None of the young abstainers I’ve spoken with are particularly proselytizing about it, but they are quite intent on dispelling any negative stereotypes an ignorant foreigner like myself might have about Russia being a den of alcoholism, violence and drug abuse.
I can only speak for Moscow, but the impression I get is that they want nothing to do with the stereotypical working-class male: he who is over 35, overweight, drinks too much, smokes too much, swears too much, listens to Russian chanson, and names the 1997 crime hit "Brat" as his favorite movie. “We live in a very competitive business environment, and the younger generation is concentrated on making money instead of wasting time with alcohol,” argues Natalia. “People drink in small Russian villages more than in big cities, because in big cities there are a lot of interesting ways to spend their leisure time.”
However, there may be some level of posturing, even dishonesty – and not just on account of the oilman I met, who had insisted I caught him on one of the rare nights when he did consume alcohol.

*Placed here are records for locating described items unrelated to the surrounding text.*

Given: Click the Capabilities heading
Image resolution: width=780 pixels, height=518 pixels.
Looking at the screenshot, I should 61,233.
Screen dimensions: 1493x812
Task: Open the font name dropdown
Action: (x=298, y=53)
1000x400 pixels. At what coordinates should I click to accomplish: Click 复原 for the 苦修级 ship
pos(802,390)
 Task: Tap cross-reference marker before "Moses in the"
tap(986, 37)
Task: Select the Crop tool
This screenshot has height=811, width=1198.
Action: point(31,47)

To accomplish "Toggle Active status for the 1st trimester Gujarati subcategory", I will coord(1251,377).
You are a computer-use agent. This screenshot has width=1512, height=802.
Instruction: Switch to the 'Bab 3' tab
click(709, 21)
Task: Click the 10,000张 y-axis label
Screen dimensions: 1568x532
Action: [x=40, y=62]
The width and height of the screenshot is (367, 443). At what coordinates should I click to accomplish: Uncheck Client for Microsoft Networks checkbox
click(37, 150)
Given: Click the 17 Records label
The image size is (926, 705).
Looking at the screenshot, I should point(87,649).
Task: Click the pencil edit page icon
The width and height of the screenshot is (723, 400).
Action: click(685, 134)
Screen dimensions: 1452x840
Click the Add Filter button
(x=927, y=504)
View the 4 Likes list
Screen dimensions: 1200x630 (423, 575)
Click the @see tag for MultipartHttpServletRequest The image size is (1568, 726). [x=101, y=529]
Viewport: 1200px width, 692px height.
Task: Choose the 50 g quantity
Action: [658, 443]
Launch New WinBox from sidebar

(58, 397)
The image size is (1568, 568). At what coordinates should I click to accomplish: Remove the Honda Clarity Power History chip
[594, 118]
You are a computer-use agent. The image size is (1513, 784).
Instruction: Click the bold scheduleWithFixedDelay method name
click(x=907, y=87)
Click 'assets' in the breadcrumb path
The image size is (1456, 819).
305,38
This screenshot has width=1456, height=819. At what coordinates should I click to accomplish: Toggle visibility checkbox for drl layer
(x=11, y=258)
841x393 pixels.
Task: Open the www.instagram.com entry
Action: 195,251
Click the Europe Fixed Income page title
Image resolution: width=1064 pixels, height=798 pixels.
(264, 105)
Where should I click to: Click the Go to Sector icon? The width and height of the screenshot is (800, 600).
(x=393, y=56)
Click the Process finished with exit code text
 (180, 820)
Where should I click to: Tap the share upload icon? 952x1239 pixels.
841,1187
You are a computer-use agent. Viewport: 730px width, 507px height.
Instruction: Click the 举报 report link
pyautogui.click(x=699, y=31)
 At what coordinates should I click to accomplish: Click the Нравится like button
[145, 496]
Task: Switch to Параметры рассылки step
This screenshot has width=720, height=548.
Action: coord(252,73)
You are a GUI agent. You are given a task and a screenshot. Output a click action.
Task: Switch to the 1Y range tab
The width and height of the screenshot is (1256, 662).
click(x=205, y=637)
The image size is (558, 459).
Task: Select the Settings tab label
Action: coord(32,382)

When the aforementioned Irina invited me to her place for dinner, after berating drinkers and smokers for a good fifteen minutes, as I sat down at the kitchen table my foot gently knocked an empty wine bottle. “Oh, well, sometimes I drink,” she said, embarrassed, and quickly binned the offending object. Indeed, many Muscovites I’ve asked express incredulity at the 2010 WHO figure of 32 percent. Most suggest it seems fitting for Moscow or St. Petersburg, but not for the provinces.
At any rate, in a sign of the times, the leader in the Kremlin has for the first time in living memory ordered his government to decrease vodka prices. To counter the ever-increasing inflation, Putin – himself a teetotaler – took the decision on account of the reasoning that too high prices encouraged the consumption of illegally-produced and possibly dangerous liquor.